___ ZITIERTER AUSZUG ___

Am Beispiel der Waldheidelbeere
Um unseren Körper am Leben zu erhalten müssen wir regelmäßig etwas essen und von der Natur etwas nehmen. Dieses Nehmen ist zunächst weder schlecht noch gut, weil es in der Natur der Sache liegt. Es drückt sich sogar eine sympathische, lebensbejahende Geste aus, wenn jemand sich an den Speisen erfreut. Gleichzeitig aber wächst das Ungleichgewicht, in dem die Natur erschöpft, die Böden auslaugen, die Pflanzen anfälliger werden. Ihr Geben ist zu einseitig und sie scheint von Seiten des Menschen eine wirkliche Gabe zu brauchen.
Wenn mit viel Fürsorge ein Garten gepflegt wird, werden in der Regel die Pflanzen gesünder gedeihen. Auch die Kenntnisse zu den Pflanzen gehören dazu, um ihnen die für sie geeigneten Bedingungen schaffen zu können. Heidelbeeren benötigen beispielsweise eine eher sandige bis moorige und saure Erde. Je umfassender man eine Pflanze kennt, umso idealer kann man sie in ihrem gesunden Wachstum fördern. Durch dieses Interesse entsteht ganz natürlich eine Beziehung zu den Pflanzen im Garten.

___

(AUFGABEN):
A – Welche Erde brauchen Heidelbeeren laut dem Auszug über die Waldheidelbeere?
B – Schreiben Sie den Auszug über die Waldheidelbeere im selben Ton nach seinem letzten Satz weiter.
Die Einträge sind eigenständiges Material und gehören nicht zum Auszug.

___ ERFASSTE DATEN ___

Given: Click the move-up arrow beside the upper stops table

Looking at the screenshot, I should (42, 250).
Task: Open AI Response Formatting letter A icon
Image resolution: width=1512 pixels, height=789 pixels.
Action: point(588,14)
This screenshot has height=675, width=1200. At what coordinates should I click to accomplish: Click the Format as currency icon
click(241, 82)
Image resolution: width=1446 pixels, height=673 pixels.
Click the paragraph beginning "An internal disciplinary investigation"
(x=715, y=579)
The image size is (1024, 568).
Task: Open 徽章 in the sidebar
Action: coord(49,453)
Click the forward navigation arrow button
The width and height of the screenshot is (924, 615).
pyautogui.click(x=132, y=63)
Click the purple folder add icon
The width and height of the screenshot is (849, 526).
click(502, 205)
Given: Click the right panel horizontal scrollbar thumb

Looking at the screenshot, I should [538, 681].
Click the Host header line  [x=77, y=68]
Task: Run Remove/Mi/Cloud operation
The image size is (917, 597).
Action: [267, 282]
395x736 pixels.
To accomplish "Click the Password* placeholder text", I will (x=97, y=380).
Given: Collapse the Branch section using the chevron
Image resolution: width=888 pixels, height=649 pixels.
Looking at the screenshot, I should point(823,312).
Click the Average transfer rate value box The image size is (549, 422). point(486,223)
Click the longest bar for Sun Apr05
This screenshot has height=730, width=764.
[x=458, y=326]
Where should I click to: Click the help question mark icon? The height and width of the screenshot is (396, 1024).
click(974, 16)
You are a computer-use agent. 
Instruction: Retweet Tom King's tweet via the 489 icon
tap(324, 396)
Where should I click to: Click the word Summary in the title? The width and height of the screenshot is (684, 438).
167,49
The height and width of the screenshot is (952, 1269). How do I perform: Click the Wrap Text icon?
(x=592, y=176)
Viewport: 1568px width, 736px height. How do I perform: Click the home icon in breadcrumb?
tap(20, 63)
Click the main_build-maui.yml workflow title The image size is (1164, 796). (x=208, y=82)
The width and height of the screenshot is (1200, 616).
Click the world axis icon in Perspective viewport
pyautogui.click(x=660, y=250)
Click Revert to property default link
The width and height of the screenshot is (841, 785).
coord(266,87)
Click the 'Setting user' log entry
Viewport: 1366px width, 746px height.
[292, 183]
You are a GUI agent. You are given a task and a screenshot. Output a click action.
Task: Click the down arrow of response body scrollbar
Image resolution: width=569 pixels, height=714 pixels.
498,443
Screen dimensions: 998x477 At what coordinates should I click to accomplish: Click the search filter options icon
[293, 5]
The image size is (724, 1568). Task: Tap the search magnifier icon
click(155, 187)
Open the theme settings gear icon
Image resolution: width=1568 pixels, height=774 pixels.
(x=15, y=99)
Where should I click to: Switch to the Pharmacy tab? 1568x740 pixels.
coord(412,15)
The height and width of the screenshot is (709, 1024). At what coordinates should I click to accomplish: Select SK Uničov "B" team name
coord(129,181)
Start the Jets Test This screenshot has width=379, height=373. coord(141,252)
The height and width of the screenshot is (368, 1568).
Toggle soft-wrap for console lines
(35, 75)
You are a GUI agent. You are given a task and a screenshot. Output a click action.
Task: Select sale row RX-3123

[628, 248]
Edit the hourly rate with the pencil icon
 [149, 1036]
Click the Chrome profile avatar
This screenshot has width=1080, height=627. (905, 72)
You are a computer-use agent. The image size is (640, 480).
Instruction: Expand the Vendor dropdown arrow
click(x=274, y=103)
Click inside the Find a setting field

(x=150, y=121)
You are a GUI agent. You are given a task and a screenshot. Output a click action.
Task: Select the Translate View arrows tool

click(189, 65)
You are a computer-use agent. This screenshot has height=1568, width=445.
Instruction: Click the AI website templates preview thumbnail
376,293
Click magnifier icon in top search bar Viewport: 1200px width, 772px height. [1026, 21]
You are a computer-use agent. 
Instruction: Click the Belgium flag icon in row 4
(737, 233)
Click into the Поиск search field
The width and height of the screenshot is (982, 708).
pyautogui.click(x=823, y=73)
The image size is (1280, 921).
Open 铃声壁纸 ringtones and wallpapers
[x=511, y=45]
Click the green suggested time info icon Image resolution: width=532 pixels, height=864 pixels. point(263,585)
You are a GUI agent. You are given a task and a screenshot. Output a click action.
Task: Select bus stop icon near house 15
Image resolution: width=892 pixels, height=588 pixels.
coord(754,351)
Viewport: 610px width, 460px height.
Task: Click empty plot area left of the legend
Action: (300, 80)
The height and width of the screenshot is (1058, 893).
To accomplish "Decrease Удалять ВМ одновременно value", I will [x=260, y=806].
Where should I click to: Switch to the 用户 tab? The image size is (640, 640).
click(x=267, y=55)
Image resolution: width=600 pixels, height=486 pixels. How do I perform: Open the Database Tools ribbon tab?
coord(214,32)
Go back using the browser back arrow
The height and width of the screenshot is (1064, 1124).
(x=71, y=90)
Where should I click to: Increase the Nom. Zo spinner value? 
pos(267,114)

___

(LÖSUNGEN):
A – Eine eher sandige bis moorige und saure Erde.

B –
Auch im menschlichen Miteinander ist es deutlich spürbar, ob eine Person sich mit wirklichem Interesse einem Freund widmet oder ob sie ihn nur benützt, um sich ihre Sorgen von der Seele zu reden. Ein Anteilnehmen des anderen wird man direkt als erbauend und sogar kräftigend erleben, während man sich nach einem „Benützt-werden“ spürbar erschöpft und seiner Kräfte beraubt fühlt. Übertragen auf die Begegnung mit der Pflanzenwelt wirken genauso abbauende oder aufbauende Kräfte vom Menschen ausgehend, je nachdem, wie er sich in Beziehung bringt. Er kann die Pflanzen mehr nach ihrem reinen Nutzwert betrachten oder ihnen mit Aufmerksamkeit für ihre Art begegnen.
Beim Pflücken von Waldheidelbeeren nahm ich mir vor, nicht nur an den Heidelbeerkuchen zu denken, sondern sie einmal wahrzunehmen in ihrer ganzen Eigenart, wie sie die Natur entgegen bringt. Wo wachsen die Beeren heraus, wie sind sie angeordnet, auch im Verhältnis zu den Blättern, wie ist die charakteristische Wuchsart der ganzen Pflanze, usw.. Obwohl ich in der Vergangenheit schon vielmals Heidelbeeren gepflückt hatte, bemerkte ich etwas beschämt, dass ich sie nicht wirklich gut beschreiben könnte.
Reife Beere mit blütenhafter Zeichnung
Auf einem dünnen verholzten Stängel verzweigt sie sich intensiv buschartig
Leichtigkeit einerseits und zusammenziehendes Element
andererseits durch die verholzten, harten Stängel
Am Abend waren die Eindrücke noch sehr lebendig: die weißlich “bereiften“ Beeren in ihrem matten Blau, zwischen den Blättchen sitzend und locker über den ganze Strauch verteilt. Sie neigen sich nach unten, aber auch horizontal nach außen und nach oben – wie heiter und verspielt. Ganz bewusst hatte ich einige Früchte gekostet. Einerseits waren sie fruchtig, leicht säuerlich und andererseits boten sie eine sehr milde Süße und je nach Standort waren sie sehr saftig erfrischend oder etwas trockener oder sogar fast mehlig. Im Mund verblieb neben der blauen Farbe ein zusammenziehendes Empfinden.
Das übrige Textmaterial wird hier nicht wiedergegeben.